Previously, NSW held five of 14 available votes, with Queensland the next best on three. But under the new structure, NSW and Queensland will be given three, and the ACT and other Super Rugby states get two each of the available 16 votes. Each state and territory has the opportunity to secure an additional vote should they join NSW and Queensland in passing 50,000 registered players in their region.
Brumbies chief executive Andrew Fagan was in Sydney for the announcement and he praised officials for making a move he believes will benefit rugby across the nation.
''It's a historic moment for the sport because one of the things that needs to happen when you go through change like this is you often need those who have held tremendous power to give some of that up,'' he said. ''It's for the greater good of the game. You have to congratulate NSW in particular and Queensland for making some concessions in that regard of [relinquishing some power].

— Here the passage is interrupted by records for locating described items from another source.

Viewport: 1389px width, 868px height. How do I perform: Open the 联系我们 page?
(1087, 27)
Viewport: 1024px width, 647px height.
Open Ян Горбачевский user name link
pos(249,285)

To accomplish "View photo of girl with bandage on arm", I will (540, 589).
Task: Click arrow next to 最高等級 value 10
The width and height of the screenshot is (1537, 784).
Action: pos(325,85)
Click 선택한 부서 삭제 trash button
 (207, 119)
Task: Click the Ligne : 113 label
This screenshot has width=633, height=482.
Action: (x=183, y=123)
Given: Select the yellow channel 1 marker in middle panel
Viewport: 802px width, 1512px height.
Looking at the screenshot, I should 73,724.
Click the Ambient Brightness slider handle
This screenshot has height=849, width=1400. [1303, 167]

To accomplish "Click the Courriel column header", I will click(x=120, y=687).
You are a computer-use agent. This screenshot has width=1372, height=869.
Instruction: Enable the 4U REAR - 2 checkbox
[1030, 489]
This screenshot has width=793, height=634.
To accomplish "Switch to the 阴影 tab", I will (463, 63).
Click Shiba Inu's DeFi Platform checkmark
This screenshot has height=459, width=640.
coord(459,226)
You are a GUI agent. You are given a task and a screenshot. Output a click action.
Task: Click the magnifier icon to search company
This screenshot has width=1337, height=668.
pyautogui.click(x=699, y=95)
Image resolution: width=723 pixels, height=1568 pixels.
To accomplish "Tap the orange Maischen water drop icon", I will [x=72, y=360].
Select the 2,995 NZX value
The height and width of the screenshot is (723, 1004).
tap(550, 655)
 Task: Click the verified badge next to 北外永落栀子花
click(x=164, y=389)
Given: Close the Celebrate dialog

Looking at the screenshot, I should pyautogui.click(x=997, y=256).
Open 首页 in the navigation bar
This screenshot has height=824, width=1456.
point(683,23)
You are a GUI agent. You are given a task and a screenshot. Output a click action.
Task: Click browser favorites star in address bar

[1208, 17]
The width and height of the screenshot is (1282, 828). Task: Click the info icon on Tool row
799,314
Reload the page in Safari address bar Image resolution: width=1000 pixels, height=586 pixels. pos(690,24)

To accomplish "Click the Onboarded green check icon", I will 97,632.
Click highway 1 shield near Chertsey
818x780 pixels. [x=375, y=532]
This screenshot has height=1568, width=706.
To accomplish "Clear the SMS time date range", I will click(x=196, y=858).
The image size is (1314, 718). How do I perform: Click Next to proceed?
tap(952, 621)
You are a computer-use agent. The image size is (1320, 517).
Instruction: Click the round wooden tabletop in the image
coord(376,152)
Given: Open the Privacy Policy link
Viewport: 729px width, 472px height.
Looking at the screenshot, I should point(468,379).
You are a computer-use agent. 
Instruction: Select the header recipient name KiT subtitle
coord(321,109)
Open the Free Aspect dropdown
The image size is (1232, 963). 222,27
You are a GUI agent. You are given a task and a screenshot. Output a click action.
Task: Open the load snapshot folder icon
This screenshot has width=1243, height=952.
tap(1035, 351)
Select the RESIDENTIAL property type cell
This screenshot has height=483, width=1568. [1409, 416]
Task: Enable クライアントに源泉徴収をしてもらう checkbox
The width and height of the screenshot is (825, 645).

''I think it's a great outcome and effectively means the new voting structure reflects the contribution the various states are making to the sport. And there's ability for others to grow.
''The flow-on effect for the Brumbies will come for the strength of the governing body and I've got no doubt it's a good move.''
Over coming months, a four-member independent nominations committee will be established to recommended new directors for election. Existing directors will serve out their terms before moving on, but will have the right to be considered again as independent nominees.
The new system will give voice to Super Rugby franchises and distribute votes more evenly across states, territories and also to the Rugby Union Players Association. The required 75 per cent of members voted on Monday to adopt a new government model following recommendations from the Strengthening the Governance of Australian Rugby, which was released in October.
''The world doesn't change tomorrow,'' Fagan said. ''But what it means is we've got a contemporary governance model with far greater independence, which should support the growth of the game and allow for making decisions in the absolute best interest.
''You need to act in the national interest, and it's not suggesting anyone wasn't previously.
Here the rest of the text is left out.